[What this task involves]
Lines from the top of the entries down to the line with "[ზელენსკი: კიევმა Patriot-ისთვის" must be set down exactly as they stand, with both ends retained.

[Entries taken from a collection]
== Segment start ==

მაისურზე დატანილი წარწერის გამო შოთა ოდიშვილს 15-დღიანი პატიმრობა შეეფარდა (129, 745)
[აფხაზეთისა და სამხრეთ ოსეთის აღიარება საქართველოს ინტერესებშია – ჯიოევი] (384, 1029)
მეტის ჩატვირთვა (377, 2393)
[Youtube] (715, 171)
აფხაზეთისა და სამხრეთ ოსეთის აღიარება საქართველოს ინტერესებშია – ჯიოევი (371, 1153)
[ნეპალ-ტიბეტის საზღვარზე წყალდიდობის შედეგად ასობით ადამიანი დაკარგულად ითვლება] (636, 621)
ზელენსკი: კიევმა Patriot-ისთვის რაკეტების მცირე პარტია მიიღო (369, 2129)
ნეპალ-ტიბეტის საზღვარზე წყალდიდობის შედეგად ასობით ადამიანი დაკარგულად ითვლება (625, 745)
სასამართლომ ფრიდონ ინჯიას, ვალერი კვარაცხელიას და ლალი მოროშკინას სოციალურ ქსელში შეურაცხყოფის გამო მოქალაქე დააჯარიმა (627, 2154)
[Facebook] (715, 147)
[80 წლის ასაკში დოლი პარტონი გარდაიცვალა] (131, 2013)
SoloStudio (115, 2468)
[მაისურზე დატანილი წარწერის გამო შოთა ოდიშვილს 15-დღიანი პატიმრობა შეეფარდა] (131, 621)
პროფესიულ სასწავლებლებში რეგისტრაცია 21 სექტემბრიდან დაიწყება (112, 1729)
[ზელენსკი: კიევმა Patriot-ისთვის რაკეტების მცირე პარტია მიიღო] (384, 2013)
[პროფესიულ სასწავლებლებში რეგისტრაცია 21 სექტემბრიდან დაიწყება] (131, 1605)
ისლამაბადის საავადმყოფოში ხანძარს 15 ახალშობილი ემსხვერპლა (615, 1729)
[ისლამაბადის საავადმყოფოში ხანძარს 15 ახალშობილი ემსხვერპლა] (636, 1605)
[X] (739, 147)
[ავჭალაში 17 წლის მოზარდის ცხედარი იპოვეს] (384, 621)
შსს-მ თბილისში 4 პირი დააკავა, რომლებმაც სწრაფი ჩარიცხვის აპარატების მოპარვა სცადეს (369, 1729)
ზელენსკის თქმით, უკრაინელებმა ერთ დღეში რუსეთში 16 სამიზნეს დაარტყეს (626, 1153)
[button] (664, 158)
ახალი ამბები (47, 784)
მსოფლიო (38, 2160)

== Segment end ==

[The answer]
მაისურზე დატანილი წარწერის გამო შოთა ოდიშვილს 15-დღიანი პატიმრობა შეეფარდა (129, 745)
[აფხაზეთისა და სამხრეთ ოსეთის აღიარება საქართველოს ინტერესებშია – ჯიოევი] (384, 1029)
მეტის ჩატვირთვა (377, 2393)
[Youtube] (715, 171)
აფხაზეთისა და სამხრეთ ოსეთის აღიარება საქართველოს ინტერესებშია – ჯიოევი (371, 1153)
[ნეპალ-ტიბეტის საზღვარზე წყალდიდობის შედეგად ასობით ადამიანი დაკარგულად ითვლება] (636, 621)
ზელენსკი: კიევმა Patriot-ისთვის რაკეტების მცირე პარტია მიიღო (369, 2129)
ნეპალ-ტიბეტის საზღვარზე წყალდიდობის შედეგად ასობით ადამიანი დაკარგულად ითვლება (625, 745)
სასამართლომ ფრიდონ ინჯიას, ვალერი კვარაცხელიას და ლალი მოროშკინას სოციალურ ქსელში შეურაცხყოფის გამო მოქალაქე დააჯარიმა (627, 2154)
[Facebook] (715, 147)
[80 წლის ასაკში დოლი პარტონი გარდაიცვალა] (131, 2013)
SoloStudio (115, 2468)
[მაისურზე დატანილი წარწერის გამო შოთა ოდიშვილს 15-დღიანი პატიმრობა შეეფარდა] (131, 621)
პროფესიულ სასწავლებლებში რეგისტრაცია 21 სექტემბრიდან დაიწყება (112, 1729)
[ზელენსკი: კიევმა Patriot-ისთვის რაკეტების მცირე პარტია მიიღო] (384, 2013)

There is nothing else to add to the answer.